Source material:
════

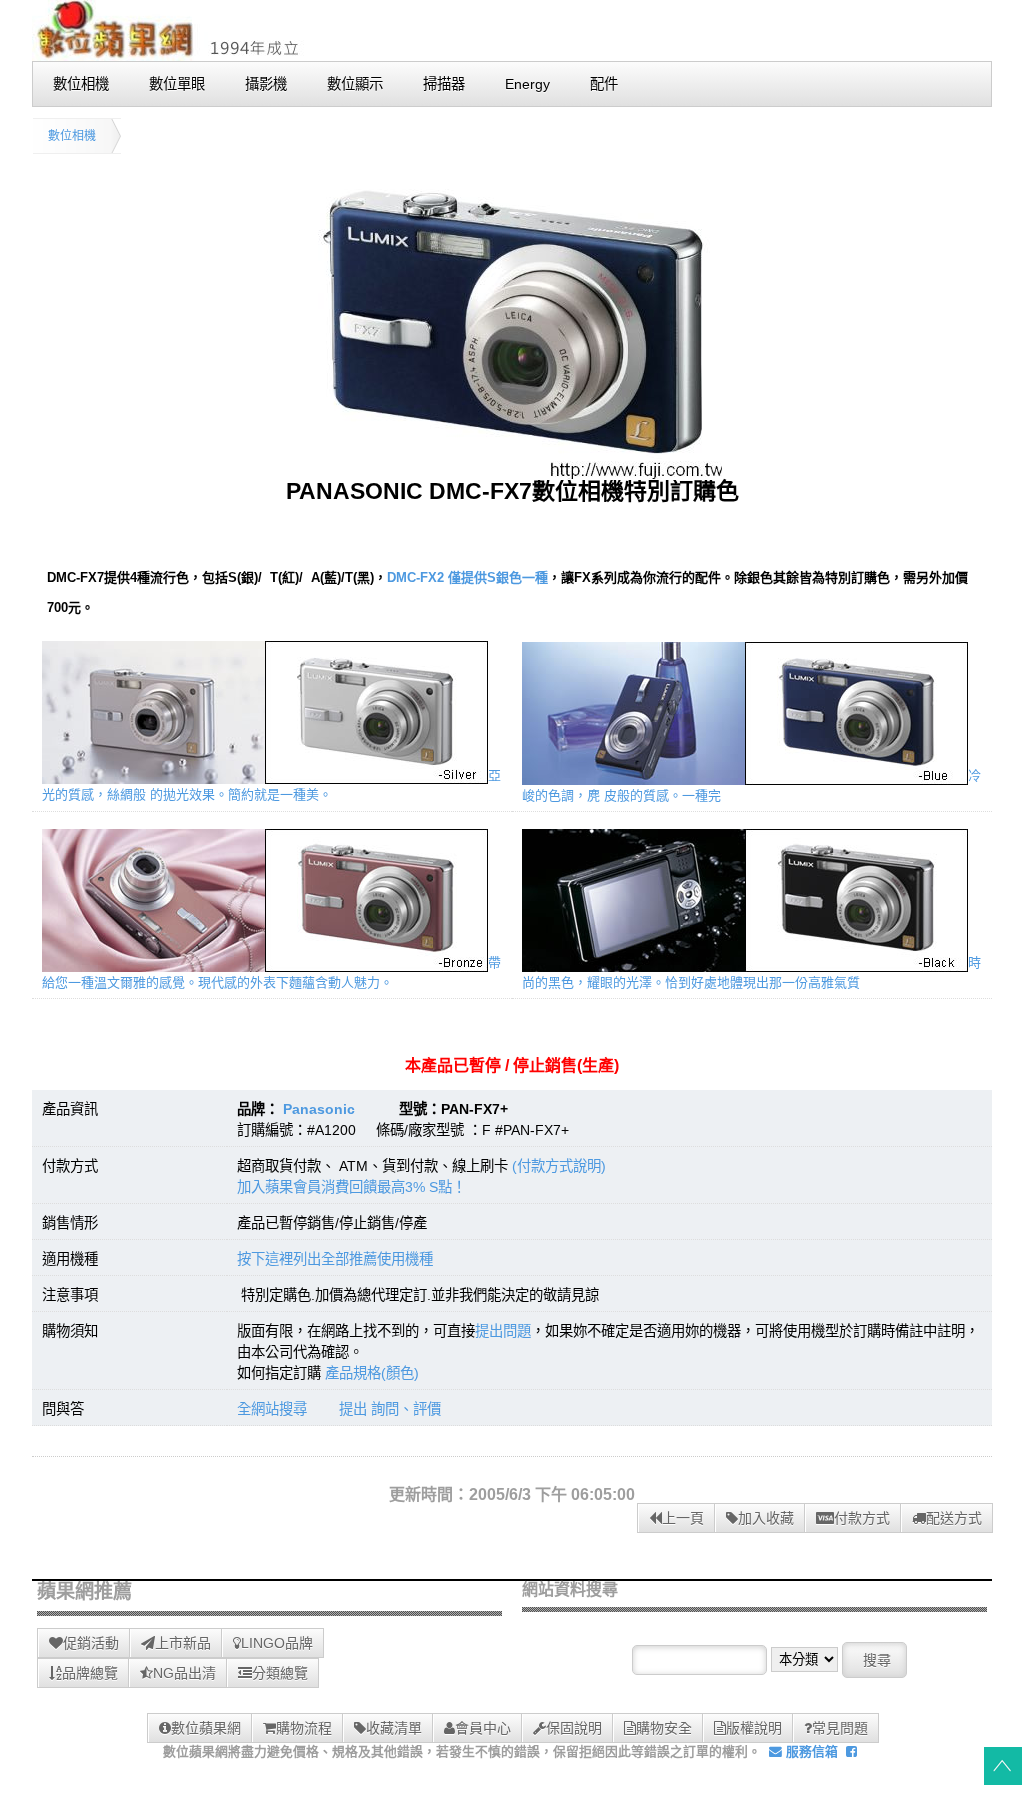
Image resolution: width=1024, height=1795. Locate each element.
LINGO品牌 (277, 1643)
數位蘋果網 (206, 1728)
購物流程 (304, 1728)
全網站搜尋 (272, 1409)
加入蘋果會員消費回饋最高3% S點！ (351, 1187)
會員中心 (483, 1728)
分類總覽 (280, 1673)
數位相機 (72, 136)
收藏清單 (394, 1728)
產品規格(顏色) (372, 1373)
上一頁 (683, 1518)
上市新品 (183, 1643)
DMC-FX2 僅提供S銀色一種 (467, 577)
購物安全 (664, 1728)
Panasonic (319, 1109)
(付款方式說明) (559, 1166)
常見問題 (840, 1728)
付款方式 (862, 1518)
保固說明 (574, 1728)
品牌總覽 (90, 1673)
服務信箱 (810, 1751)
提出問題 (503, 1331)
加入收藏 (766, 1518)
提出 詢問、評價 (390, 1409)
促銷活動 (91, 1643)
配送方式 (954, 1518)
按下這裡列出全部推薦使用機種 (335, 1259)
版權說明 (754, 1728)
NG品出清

════

Requirement: Nothing but an exact copy of the data, without pictures, should be returned.

Answer space:
Image resolution: width=1024, height=1795. Locate each element.
LINGO品牌 (277, 1643)
數位蘋果網 (206, 1728)
購物流程 (304, 1728)
全網站搜尋 (272, 1409)
加入蘋果會員消費回饋最高3% S點！ (351, 1187)
會員中心 (483, 1728)
分類總覽 (280, 1673)
數位相機 (72, 136)
收藏清單 (394, 1728)
產品規格(顏色) (372, 1373)
上一頁 (683, 1518)
上市新品 (183, 1643)
DMC-FX2 僅提供S銀色一種 (467, 577)
購物安全 (664, 1728)
Panasonic (319, 1109)
(付款方式說明) (559, 1166)
常見問題 (840, 1728)
付款方式 (862, 1518)
保固說明 (574, 1728)
品牌總覽 (90, 1673)
服務信箱 (810, 1751)
提出問題 (503, 1331)
加入收藏 (766, 1518)
提出 詢問、評價 (390, 1409)
促銷活動 (91, 1643)
配送方式 (954, 1518)
按下這裡列出全部推薦使用機種 (335, 1259)
版權說明 (754, 1728)
NG品出清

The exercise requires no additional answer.